>> Begin

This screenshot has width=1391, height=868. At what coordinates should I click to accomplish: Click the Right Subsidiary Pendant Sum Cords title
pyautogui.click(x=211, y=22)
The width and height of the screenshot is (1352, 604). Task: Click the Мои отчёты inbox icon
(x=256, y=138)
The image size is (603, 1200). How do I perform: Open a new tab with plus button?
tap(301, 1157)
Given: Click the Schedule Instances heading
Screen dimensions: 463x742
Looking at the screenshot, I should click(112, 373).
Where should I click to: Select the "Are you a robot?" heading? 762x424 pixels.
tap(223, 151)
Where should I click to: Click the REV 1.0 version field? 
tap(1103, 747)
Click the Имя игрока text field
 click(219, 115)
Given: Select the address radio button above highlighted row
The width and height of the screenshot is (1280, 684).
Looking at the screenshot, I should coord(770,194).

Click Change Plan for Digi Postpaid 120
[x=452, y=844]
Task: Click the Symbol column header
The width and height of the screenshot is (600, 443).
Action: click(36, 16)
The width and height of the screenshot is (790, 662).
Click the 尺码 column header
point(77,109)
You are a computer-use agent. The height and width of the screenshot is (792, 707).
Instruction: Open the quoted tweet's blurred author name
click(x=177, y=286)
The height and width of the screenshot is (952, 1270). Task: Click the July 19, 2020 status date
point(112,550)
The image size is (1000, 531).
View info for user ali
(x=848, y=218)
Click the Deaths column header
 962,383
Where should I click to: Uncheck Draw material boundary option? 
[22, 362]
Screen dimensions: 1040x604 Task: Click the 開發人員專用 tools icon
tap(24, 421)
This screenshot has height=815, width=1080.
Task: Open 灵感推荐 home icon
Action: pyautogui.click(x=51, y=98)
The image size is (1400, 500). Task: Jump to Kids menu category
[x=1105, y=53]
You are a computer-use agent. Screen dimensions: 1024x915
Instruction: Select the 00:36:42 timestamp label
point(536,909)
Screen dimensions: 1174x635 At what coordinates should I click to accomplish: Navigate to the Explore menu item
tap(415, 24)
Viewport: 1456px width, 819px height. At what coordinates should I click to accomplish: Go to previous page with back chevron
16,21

>> End

## What you should do
Print these records again line for line, with nothing changed.

## Exercise response
This screenshot has width=1391, height=868. At what coordinates should I click to accomplish: Click the Right Subsidiary Pendant Sum Cords title
pyautogui.click(x=211, y=22)
The width and height of the screenshot is (1352, 604). Task: Click the Мои отчёты inbox icon
(x=256, y=138)
The image size is (603, 1200). How do I perform: Open a new tab with plus button?
tap(301, 1157)
Given: Click the Schedule Instances heading
Screen dimensions: 463x742
Looking at the screenshot, I should click(112, 373).
Where should I click to: Select the "Are you a robot?" heading? 762x424 pixels.
tap(223, 151)
Where should I click to: Click the REV 1.0 version field? 
tap(1103, 747)
Click the Имя игрока text field
 click(219, 115)
Given: Select the address radio button above highlighted row
The width and height of the screenshot is (1280, 684).
Looking at the screenshot, I should coord(770,194).

Click Change Plan for Digi Postpaid 120
[x=452, y=844]
Task: Click the Symbol column header
The width and height of the screenshot is (600, 443).
Action: click(36, 16)
The width and height of the screenshot is (790, 662).
Click the 尺码 column header
point(77,109)
You are a computer-use agent. The height and width of the screenshot is (792, 707).
Instruction: Open the quoted tweet's blurred author name
click(x=177, y=286)
The height and width of the screenshot is (952, 1270). Task: Click the July 19, 2020 status date
point(112,550)
The image size is (1000, 531).
View info for user ali
(x=848, y=218)
Click the Deaths column header
 962,383
Where should I click to: Uncheck Draw material boundary option? 
[22, 362]
Screen dimensions: 1040x604 Task: Click the 開發人員專用 tools icon
tap(24, 421)
This screenshot has height=815, width=1080.
Task: Open 灵感推荐 home icon
Action: pyautogui.click(x=51, y=98)
The image size is (1400, 500). Task: Jump to Kids menu category
[x=1105, y=53]
You are a computer-use agent. Screen dimensions: 1024x915
Instruction: Select the 00:36:42 timestamp label
point(536,909)
Screen dimensions: 1174x635 At what coordinates should I click to accomplish: Navigate to the Explore menu item
tap(415, 24)
Viewport: 1456px width, 819px height. At what coordinates should I click to accomplish: Go to previous page with back chevron
16,21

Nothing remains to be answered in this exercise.